Jero Wacik: Kelonggaran BK Mineral Sesuai UU Minerba
Berita

Jero Wacik: Kelonggaran BK Mineral Sesuai UU Minerba

Pemerintah dinilai takluk kepada perusahaan asing.

KAR
Bacaan 2 Menit
Menteri ESDM Jero Wacik. Foto: SGP
Menteri ESDM Jero Wacik. Foto: SGP
Menteri Energi dan Sumber Daya Mineral (ESDM), Jero Wacik, menekankandirinya tak melanggar UU Minerba saat memberi pengurangan bea keluar. Ia menegaskan, perusahaan yang mendapat pengurangan bea keluar adalah mereka yang membangun smelter. Dengan demikian, menurutnya,langkah itu tak bisa dilihat sebagai bentuk ketakutan pemerintah pada investor asing.

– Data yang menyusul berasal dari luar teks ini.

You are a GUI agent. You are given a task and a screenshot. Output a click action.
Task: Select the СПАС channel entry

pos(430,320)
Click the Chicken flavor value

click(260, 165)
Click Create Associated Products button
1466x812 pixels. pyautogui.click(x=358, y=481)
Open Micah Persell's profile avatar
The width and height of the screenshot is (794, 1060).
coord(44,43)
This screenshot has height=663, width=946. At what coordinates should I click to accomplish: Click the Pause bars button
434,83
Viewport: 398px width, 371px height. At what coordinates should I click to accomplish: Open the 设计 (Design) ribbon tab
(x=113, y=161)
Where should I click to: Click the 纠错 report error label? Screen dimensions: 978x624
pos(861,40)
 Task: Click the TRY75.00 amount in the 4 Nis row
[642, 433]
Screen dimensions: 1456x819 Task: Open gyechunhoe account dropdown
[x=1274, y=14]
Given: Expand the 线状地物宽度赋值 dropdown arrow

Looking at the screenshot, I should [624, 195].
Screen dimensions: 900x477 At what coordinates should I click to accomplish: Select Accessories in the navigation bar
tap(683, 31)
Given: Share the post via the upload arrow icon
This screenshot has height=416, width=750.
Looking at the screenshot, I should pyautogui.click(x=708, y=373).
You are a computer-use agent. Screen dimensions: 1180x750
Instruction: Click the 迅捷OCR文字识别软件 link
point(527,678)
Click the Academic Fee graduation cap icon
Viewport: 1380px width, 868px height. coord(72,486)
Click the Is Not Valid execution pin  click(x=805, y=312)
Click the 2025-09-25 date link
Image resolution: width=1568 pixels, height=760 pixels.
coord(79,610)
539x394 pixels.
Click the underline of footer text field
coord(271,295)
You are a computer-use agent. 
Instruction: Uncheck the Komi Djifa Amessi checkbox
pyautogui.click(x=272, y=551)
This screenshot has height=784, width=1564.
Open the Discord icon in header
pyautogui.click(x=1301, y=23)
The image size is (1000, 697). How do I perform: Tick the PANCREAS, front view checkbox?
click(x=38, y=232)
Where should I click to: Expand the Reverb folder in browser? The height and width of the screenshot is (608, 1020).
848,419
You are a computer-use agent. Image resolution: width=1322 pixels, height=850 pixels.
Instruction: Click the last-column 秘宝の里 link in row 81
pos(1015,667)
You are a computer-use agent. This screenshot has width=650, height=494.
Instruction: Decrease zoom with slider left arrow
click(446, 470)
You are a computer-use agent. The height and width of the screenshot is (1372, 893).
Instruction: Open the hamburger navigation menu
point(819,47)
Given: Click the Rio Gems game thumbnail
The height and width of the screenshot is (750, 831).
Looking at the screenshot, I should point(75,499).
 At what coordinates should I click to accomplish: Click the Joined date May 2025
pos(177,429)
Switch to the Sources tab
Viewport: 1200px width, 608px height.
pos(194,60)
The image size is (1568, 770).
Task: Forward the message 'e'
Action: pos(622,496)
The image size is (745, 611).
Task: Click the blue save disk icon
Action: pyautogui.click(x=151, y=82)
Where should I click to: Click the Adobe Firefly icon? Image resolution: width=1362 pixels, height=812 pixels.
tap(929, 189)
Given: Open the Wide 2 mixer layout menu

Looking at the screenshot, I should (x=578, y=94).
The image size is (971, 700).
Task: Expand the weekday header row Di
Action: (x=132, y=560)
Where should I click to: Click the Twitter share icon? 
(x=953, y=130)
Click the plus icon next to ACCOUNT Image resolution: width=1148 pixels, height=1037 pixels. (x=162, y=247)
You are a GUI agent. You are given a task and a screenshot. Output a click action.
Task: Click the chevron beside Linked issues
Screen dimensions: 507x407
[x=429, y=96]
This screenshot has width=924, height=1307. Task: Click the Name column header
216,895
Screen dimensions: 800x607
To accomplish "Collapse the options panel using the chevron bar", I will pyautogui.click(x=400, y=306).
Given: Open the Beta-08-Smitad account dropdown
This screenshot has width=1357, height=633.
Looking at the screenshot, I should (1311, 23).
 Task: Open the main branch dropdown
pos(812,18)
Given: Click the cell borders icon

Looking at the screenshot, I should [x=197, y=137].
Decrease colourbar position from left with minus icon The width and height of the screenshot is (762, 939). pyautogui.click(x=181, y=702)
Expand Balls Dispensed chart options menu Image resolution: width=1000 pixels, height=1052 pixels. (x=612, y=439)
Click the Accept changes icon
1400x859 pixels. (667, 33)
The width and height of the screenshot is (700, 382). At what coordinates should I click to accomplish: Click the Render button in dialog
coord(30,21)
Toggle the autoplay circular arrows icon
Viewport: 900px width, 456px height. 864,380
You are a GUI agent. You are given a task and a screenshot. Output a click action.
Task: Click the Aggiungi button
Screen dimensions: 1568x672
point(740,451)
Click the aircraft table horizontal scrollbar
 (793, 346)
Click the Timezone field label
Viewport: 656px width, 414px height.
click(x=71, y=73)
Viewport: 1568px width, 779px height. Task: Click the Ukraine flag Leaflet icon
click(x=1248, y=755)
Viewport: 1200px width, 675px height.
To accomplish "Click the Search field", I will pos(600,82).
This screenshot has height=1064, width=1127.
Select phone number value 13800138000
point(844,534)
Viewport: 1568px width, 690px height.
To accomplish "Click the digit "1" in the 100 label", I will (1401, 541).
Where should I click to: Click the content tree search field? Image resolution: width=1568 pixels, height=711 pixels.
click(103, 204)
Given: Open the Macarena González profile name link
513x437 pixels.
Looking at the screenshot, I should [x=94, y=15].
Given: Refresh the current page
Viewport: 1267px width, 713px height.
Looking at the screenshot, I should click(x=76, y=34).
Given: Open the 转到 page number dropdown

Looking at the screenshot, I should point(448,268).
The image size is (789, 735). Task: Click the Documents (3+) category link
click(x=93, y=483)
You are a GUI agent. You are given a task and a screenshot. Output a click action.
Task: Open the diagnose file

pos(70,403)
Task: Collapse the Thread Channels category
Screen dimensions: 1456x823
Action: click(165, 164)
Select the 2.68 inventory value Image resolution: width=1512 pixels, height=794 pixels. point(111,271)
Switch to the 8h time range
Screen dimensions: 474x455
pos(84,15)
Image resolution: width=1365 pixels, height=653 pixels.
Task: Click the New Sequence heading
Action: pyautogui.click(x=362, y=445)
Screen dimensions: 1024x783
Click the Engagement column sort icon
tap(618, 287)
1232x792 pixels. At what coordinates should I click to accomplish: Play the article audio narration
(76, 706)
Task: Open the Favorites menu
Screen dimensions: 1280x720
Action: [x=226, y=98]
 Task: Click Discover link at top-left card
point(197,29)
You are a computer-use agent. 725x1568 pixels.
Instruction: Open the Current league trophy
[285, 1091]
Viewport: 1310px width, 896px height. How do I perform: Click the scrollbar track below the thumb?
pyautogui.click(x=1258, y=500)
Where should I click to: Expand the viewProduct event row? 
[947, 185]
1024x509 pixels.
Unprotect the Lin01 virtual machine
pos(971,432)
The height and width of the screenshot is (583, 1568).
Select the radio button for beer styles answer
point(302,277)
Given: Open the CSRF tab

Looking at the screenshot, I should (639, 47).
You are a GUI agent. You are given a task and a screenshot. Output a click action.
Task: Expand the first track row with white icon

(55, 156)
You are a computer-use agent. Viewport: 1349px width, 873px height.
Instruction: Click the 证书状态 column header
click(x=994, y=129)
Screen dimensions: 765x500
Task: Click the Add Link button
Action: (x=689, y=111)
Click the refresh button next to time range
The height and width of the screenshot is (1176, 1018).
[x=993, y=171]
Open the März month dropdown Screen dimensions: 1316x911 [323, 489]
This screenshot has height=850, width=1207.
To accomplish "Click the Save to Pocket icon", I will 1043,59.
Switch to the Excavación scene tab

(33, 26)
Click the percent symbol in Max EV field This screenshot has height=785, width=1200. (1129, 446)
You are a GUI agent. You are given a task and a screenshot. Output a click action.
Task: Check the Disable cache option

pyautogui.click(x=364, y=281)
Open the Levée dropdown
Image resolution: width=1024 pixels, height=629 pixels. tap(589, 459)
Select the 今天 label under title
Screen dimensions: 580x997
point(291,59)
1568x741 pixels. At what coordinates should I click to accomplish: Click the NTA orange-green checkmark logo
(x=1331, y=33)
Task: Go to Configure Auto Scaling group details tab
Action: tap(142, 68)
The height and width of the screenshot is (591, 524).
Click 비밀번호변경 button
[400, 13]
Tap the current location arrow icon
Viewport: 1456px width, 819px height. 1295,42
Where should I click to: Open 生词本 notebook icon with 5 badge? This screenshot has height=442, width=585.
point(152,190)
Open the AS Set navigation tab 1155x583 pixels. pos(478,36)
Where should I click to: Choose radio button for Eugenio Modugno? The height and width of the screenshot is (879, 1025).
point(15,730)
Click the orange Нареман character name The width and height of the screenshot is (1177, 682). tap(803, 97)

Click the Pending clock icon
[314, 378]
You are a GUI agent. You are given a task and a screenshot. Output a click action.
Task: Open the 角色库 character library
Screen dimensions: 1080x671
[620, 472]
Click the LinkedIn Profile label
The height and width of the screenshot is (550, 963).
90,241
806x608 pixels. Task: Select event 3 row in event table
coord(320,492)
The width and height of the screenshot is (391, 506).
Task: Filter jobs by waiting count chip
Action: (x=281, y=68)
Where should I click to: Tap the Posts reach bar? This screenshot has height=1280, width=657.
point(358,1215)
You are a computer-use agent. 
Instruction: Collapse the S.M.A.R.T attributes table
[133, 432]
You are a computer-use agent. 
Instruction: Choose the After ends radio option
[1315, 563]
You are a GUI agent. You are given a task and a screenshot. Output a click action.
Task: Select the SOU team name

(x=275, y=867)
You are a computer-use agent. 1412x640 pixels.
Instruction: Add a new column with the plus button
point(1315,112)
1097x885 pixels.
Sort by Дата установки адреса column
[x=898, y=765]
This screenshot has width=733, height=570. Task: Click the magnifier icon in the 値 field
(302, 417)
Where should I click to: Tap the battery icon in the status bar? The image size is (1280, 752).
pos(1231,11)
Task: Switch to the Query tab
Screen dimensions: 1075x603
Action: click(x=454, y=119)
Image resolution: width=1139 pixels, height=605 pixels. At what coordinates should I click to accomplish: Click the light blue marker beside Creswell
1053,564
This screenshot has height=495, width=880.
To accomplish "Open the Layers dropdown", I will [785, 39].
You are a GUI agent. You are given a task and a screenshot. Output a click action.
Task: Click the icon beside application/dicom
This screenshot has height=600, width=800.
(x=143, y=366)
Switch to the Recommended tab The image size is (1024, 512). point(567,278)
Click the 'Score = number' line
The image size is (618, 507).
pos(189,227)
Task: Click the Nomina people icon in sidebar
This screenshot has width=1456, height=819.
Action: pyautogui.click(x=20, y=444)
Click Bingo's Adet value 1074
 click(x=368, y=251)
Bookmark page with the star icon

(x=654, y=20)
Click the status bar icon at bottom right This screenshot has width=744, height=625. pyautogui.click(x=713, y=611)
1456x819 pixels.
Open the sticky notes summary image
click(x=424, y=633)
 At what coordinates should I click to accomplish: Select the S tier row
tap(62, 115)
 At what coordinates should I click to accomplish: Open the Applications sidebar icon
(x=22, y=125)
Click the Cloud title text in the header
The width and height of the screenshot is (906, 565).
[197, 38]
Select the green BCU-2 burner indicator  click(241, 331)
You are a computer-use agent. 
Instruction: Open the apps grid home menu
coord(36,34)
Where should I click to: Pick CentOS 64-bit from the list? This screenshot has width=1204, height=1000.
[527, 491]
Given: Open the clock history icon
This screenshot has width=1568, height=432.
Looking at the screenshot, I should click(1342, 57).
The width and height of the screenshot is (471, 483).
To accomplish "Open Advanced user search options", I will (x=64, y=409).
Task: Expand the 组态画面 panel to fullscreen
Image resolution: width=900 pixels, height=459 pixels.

“Kebijakan itu wajar untuk merangsang percepatan pembangunan instalasi pemurnian bahan mineral. Perusahaan tambang rata-rata sepakat dengan kewajiban mengolah bahan mineral di dalam negeri. Ini sesuai amanat UU Minerba,” katanya di Jakarta, Senin (28/4).

Hanya saja, menurut Wacik, bea keluar minimal 25 persen untuk ekspor konsentrat yang ditetapkan Kementerian Keuangan terlalu tinggi. Peraturan Menteri Keuangan No. 6 Tahun 2014 mengatur bahwa besaran pajak ekspor progresif ini akan naik tiap enam bulan sekali. Sepanjang 2014, besarnya untuk konsentrat yang diatur, sebesar 25 persen. Pada tahun 2016, nantinya bea keluar ini mencapai 60 persen.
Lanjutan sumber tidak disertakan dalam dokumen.